Brooklyn Born Green Cart Brings Fresh Produce to Underserved Communities
On Monday, April 27, 2015, Brooklyn Born, a community enrichment food vending service, will kick off the new location of its Green Cart, a mobile food cart that offers fresh fruits and vegetables in neighborhoods with limited access to healthy foods. The produce pop-up will be set up outside the back entrance of Brookdale University Hospital Medical Center, Arnold & Marie Schwartz Comprehensive Health Care Center, One Brookdale Plaza, Brooklyn, N.Y. Brooklyn Born Green Cart will be open five days a week, Mondays – Fridays, 10am-5pm, and accepts EBT and credit cards.
“We are honored that Brookdale Hospital invited Brooklyn Born to help their patients have access to fruits and vegetables,” says Kelebohile Nkhereanye, Brooklyn Born co-owner. “This is a powerful community collaboration where we can address the gaps. We get to provide foods that celebrate the diverse cultures in Brooklyn and debunk the myth that people in low-income neighborhoods do not want to eat fruits.”
Sponsored by East New York Farms as a part of the Food Dignity Project to help increase access to high quality produce, the Brooklyn Born Green Cart will also create opportunities for Brookdale patients and local residents to connect with one another, create a sense of community, and even learn cooking skills through demos, such as preparing salads and sautéing vegetables without losing all of the nutrients. Brooklyn Born also plans to practice environmental sustainability by using the produce they are unable to sell for juicing and salads that they will sell on the Brooklyn Born Food Truck. Additionally, there will be a food compost service where community members can bring their fruit and vegetable waste to be transformed into a fertile soil.

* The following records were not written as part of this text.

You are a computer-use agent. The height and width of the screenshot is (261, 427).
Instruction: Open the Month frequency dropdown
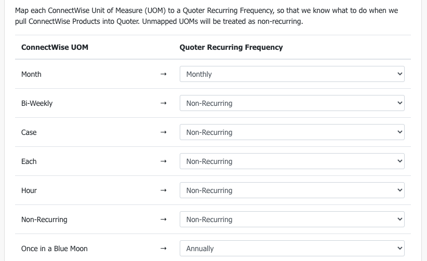(292, 74)
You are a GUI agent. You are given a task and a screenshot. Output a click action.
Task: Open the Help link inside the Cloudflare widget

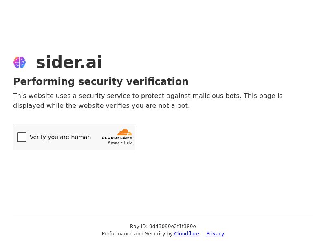tap(128, 142)
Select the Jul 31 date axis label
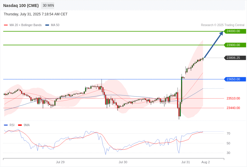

“The main objective is that we want people to have good food,” adds Nkhereanye. The street vendor runs the Green Cart with Brooklyn Born founder, Renee Boyd, where the dynamic duo combines their entrepreneurial spirit with their commitment to food justice and community. Boyd, a New York native, has been selling on the streets of Brooklyn for more than 20 years—starting with socks and jeans to now owning Brooklyn Born Food Truck and several vending machines. Back in Lesotho, Southern Africa, Nkhereanye’s grandmother taught her how to grow food, harvest it, and make a profit.
“In the winter, she would buy a sack of oranges—some would be for us, some we would sell,” she explains. “It was something that kept us financially independent.” Hitting close to home is an underestimate in terms of what helping locals eat healthy means to the Brooklyn Born team. But Nkhereanye admits, she’s not just doing this for the community.
“I also want to take care of myself,” she shares. “I want to be healthy. This work—food justice—this is part of me.”
Nkhereanye and Boyd are advocating for more licenses for street vendors. For the pair, it is also about job creation—and planting an important seed in Brooklyn that they hope will continue to spread. To learn more about the Brooklyn Born Green Cart and updates on the location, visit brooklynbornfood.com.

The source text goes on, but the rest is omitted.